* Problem description *
If a line holds the word "month", copy it from the entries.

* Records supplied *
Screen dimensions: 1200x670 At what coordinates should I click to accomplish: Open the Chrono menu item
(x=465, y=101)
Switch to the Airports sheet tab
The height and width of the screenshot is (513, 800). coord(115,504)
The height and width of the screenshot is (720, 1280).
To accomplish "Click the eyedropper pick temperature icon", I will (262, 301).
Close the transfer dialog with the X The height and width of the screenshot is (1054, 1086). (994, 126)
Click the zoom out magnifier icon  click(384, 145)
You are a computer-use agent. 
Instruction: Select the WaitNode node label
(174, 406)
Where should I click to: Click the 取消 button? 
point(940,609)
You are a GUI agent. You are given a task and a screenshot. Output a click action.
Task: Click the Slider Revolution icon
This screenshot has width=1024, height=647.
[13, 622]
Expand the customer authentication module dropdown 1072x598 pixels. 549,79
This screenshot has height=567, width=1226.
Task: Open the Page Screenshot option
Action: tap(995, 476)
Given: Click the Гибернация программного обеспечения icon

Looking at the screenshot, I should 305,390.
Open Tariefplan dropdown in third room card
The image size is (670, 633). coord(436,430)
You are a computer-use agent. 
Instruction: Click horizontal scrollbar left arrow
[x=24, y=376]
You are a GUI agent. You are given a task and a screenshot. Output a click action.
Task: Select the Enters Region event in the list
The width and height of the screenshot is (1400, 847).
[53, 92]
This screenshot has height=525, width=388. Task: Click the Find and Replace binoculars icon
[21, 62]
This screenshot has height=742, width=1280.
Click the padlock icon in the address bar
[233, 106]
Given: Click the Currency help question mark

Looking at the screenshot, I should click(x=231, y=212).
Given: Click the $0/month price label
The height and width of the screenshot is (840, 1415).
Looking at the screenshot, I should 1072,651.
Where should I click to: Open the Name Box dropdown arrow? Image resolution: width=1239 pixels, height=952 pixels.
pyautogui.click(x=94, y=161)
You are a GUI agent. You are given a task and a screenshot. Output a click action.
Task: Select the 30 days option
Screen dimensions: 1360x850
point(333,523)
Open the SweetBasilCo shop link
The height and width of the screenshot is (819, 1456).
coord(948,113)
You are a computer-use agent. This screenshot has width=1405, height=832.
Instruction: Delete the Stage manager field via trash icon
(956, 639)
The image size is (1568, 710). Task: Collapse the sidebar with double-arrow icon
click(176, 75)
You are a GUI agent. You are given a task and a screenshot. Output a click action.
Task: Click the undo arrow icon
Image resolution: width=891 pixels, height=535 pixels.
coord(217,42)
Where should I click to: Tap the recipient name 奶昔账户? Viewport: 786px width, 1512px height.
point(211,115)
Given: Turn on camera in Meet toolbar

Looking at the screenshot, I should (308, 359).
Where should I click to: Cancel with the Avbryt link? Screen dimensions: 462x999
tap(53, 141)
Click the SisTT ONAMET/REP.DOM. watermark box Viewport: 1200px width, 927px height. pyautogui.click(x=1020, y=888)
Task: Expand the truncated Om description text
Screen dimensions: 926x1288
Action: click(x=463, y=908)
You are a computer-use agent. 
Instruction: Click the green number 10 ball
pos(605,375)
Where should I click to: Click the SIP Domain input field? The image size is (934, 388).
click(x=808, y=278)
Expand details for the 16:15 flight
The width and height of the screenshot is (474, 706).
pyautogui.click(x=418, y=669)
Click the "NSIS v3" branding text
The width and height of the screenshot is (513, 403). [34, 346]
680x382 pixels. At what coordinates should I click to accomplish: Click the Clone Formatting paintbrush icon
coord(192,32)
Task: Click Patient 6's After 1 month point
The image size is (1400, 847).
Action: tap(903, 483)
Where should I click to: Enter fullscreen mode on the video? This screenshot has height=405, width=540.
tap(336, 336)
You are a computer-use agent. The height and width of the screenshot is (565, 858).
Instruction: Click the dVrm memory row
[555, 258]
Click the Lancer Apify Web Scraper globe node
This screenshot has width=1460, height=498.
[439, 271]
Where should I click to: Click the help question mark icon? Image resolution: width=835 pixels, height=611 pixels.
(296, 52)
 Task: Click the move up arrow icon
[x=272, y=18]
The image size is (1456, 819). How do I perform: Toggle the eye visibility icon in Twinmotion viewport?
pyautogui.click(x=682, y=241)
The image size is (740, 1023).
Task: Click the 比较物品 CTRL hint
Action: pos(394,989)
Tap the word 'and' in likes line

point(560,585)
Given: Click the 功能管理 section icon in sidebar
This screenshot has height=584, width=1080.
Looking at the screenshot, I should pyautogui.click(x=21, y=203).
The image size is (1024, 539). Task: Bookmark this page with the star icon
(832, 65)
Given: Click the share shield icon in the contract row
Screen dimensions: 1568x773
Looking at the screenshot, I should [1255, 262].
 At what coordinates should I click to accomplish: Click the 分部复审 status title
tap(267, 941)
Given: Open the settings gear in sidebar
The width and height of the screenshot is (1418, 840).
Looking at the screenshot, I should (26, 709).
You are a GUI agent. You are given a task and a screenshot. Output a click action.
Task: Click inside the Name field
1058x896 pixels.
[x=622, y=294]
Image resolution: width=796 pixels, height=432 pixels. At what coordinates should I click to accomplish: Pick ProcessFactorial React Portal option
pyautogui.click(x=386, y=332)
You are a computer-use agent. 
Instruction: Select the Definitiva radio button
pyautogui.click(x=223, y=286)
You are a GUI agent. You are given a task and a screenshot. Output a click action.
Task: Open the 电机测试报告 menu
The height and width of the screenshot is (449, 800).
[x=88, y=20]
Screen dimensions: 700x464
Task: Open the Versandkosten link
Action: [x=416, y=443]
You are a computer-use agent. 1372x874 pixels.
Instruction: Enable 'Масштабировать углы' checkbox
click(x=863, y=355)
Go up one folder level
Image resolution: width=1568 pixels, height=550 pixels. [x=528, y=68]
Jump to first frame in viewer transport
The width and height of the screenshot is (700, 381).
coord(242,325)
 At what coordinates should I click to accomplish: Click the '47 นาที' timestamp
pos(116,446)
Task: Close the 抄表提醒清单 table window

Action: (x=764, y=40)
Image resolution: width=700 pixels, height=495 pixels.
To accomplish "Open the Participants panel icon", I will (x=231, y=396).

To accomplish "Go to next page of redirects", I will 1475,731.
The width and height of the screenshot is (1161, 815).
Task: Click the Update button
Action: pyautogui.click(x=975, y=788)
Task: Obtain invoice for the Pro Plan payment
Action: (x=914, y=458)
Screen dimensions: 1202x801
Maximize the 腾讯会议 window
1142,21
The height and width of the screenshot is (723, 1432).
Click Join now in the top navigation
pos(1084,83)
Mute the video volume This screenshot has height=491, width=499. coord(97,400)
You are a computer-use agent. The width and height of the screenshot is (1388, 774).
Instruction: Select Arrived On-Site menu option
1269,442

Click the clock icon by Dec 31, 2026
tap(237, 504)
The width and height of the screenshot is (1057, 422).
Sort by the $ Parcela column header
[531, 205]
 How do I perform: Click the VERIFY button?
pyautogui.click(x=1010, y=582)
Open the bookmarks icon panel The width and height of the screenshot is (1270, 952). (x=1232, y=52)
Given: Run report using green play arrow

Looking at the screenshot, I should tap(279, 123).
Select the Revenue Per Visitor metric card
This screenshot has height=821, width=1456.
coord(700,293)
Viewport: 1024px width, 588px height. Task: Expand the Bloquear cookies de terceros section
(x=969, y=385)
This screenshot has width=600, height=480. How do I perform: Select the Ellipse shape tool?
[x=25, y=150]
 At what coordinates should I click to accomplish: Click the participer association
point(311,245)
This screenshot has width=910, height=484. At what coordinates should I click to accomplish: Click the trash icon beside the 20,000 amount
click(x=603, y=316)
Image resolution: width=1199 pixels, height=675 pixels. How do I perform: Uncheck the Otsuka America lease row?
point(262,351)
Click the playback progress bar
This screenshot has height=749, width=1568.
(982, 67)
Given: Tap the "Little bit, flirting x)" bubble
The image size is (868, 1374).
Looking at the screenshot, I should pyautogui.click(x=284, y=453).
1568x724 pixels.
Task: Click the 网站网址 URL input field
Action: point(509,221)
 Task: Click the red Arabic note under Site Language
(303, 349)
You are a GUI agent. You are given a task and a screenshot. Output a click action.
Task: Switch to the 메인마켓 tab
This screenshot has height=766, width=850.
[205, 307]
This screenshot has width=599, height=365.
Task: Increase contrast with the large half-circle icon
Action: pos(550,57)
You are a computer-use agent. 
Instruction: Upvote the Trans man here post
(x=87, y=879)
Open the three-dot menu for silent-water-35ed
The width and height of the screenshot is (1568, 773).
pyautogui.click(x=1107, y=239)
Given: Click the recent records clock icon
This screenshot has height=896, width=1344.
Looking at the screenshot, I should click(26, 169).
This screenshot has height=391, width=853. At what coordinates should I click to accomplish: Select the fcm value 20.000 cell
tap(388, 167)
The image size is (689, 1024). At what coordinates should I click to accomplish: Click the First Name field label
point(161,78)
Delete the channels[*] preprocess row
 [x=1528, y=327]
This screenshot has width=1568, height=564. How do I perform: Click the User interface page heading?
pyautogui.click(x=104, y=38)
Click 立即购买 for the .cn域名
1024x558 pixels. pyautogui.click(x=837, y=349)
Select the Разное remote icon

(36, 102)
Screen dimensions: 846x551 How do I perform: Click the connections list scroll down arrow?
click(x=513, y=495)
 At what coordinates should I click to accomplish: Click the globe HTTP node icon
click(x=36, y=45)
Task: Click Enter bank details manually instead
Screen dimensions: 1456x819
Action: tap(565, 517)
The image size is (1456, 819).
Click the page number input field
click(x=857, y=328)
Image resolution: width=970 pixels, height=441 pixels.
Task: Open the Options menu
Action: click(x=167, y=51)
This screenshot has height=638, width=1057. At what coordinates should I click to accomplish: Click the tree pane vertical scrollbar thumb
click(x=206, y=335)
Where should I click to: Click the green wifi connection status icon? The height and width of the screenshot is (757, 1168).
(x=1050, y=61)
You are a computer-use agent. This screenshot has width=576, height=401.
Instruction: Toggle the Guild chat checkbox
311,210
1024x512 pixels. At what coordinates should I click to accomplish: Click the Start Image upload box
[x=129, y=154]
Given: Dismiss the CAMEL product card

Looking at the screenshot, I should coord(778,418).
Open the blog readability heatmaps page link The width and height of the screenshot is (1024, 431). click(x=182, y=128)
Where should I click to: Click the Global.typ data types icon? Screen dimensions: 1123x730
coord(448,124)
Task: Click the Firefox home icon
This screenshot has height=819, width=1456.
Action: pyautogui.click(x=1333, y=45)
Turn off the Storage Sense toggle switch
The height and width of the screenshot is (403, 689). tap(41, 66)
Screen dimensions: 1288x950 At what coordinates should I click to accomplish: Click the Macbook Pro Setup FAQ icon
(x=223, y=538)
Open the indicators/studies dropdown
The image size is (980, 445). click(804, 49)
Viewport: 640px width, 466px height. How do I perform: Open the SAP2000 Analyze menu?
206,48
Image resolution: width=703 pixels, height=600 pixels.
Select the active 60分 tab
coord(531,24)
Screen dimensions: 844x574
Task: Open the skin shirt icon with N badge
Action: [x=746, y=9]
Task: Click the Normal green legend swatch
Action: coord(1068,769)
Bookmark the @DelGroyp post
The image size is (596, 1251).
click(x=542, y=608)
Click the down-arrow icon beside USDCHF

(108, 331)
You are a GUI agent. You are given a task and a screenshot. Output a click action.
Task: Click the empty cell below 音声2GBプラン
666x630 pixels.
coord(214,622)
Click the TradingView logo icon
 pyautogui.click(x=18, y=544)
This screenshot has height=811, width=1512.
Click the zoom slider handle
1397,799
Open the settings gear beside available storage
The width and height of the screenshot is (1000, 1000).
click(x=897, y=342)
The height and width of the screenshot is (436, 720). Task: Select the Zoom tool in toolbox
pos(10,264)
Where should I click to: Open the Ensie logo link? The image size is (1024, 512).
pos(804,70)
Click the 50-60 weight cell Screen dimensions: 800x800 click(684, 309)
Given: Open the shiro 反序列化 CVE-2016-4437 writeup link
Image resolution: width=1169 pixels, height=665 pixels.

* Output below *
Given: Click the $0/month price label
Task: Click Patient 6's After 1 month point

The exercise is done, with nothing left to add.